Provided information:
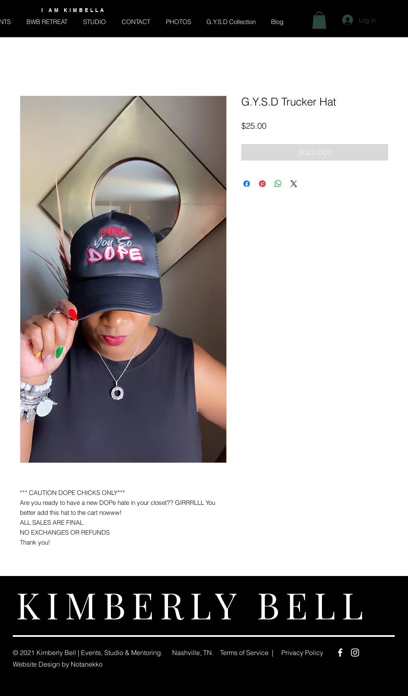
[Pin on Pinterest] (262, 184)
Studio (113, 652)
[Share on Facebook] (247, 184)
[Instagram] (355, 652)
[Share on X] (294, 184)
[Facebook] (340, 652)
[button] (319, 20)
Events (91, 652)
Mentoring (146, 652)
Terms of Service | (247, 652)
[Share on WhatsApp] (278, 184)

Given exercise:
Reproduce every one of the entries above verbatim, line by line, omitting the picture.

Exercise response:
[Pin on Pinterest] (262, 184)
Studio (113, 652)
[Share on Facebook] (247, 184)
[Instagram] (355, 652)
[Share on X] (294, 184)
[Facebook] (340, 652)
[button] (319, 20)
Events (91, 652)
Mentoring (146, 652)
Terms of Service | (247, 652)
[Share on WhatsApp] (278, 184)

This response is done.